FAQ

FAQ

Q1: Is this project a reproduction/replacement for SDMAC Rev 2, SDMAC Rev 4, or both?

The ReSDMAC is based on what I believe are the schematics for the SDMAC Rev 3 with my interpretation of the fixes implemented in SDMAC Rev 4, therefore it will not implement the features of the SDMAC Rev 2, this includes the XT/AT interface, the WTC and DAW registers and also the terminal count features.

Q2: What revision of Ramsey works with the ReSDMAC ?
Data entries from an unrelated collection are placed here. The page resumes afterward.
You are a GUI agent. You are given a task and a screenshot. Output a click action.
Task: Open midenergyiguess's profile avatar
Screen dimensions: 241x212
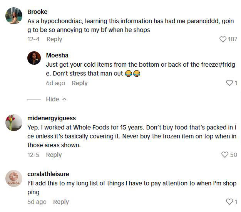click(14, 123)
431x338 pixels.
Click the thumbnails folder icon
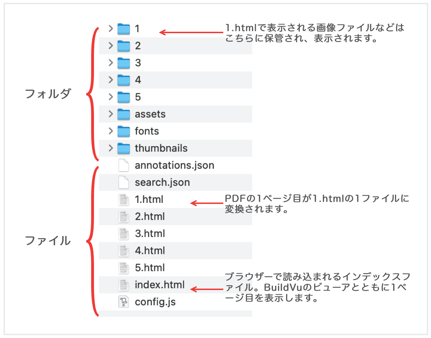click(x=124, y=148)
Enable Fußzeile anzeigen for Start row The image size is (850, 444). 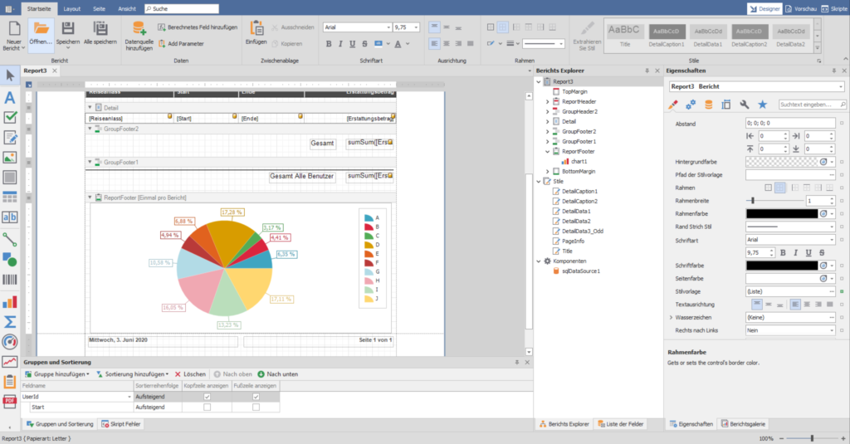pyautogui.click(x=256, y=407)
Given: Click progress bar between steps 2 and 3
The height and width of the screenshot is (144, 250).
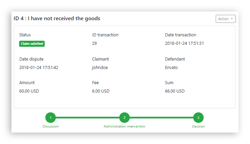Looking at the screenshot, I should coord(161,117).
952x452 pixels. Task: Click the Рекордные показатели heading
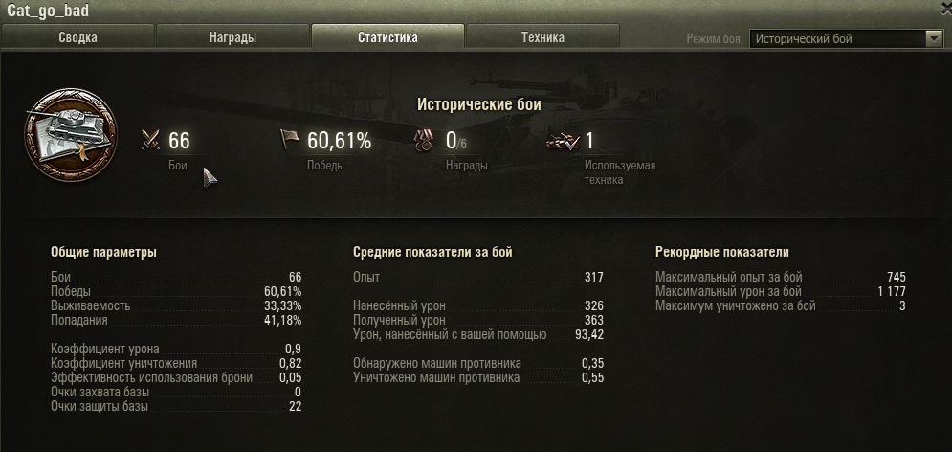tap(721, 252)
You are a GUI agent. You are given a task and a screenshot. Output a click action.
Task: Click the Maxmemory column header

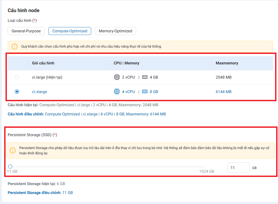click(x=227, y=63)
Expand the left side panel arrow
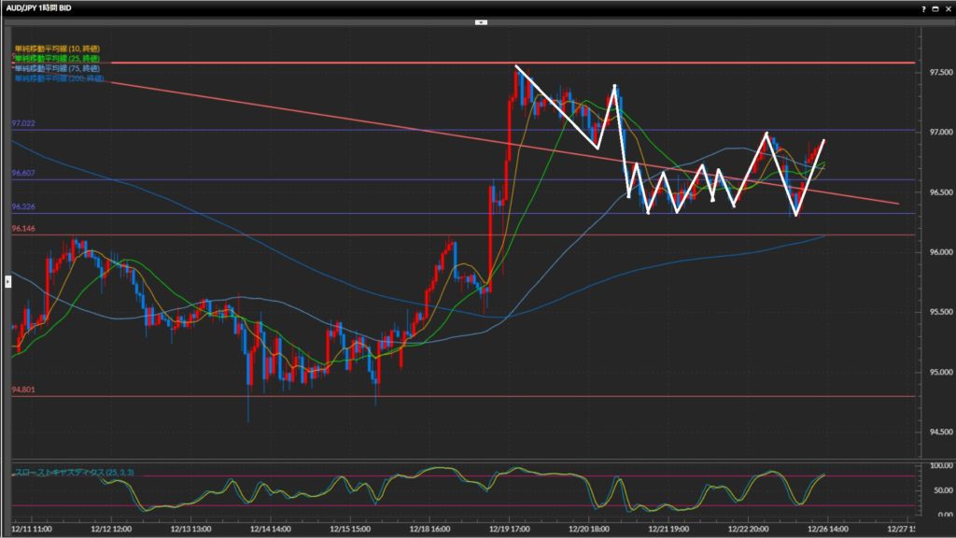Image resolution: width=956 pixels, height=538 pixels. 7,279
ReSDMAC can work with either revision of Ramsey, For Ramsey Rev 7 there are no special instructions it is simply PnP. To function correctly with a Rev 4 Ramsey, it is recomended to set the transfer mask in HDToolBox to 0x7ffffffc for each partition.

Q3: What improvements will the ReSDMAC offer over the original SDMAC?

The ReSDMAC aims to improve compatibility with accelerators by providing more consistent signal timing though the use of a PLL for generating the phase shifted clk signals. Timing often appears to be an issue with the original SDMAC chips.

Q4: Can you provide details about the SDMAC timing issues?

Note

The following is all speculation; however, it is based on my observations of the SDMAC internal circuitry.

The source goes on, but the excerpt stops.